* [WHAT TO DO] Write out exactly the lines between the line containing "Screen dimensions: 644x308" and the end of the records, counting both ends, and leave out all pictures.

Records from a data collection:
= = = = =

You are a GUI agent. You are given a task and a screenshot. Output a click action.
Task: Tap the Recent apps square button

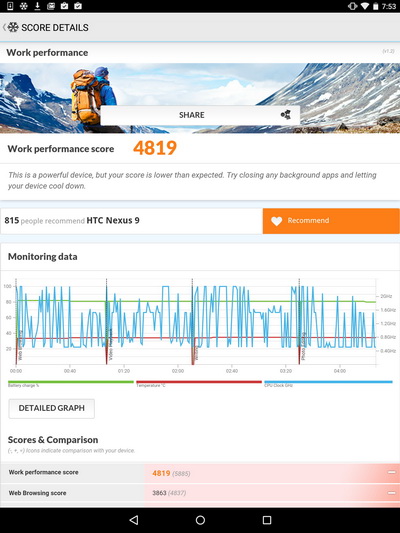267,520
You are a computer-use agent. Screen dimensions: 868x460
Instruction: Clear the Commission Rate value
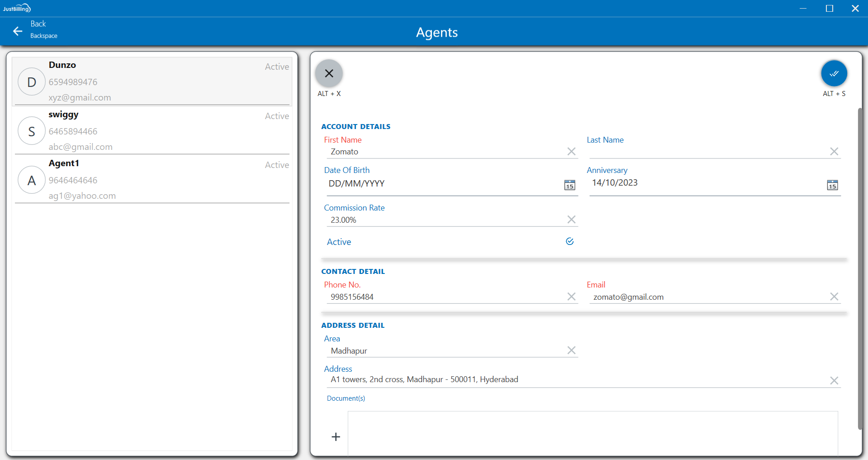click(571, 220)
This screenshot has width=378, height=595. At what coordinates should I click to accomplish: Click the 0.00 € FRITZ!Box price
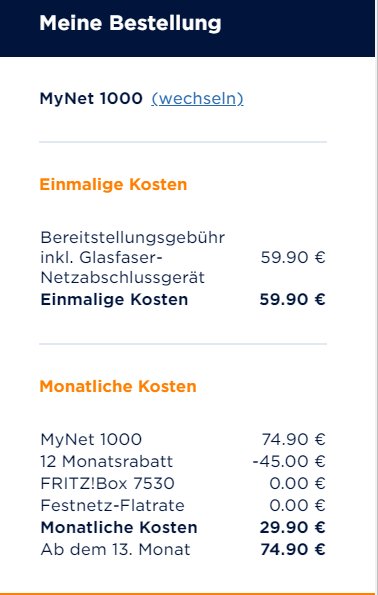click(298, 483)
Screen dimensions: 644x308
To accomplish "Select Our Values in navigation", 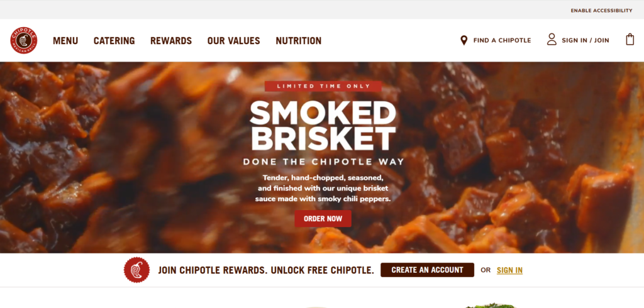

= = = = =

* [ANSWER AREA]
Screen dimensions: 644x308
To accomplish "Select Our Values in navigation", 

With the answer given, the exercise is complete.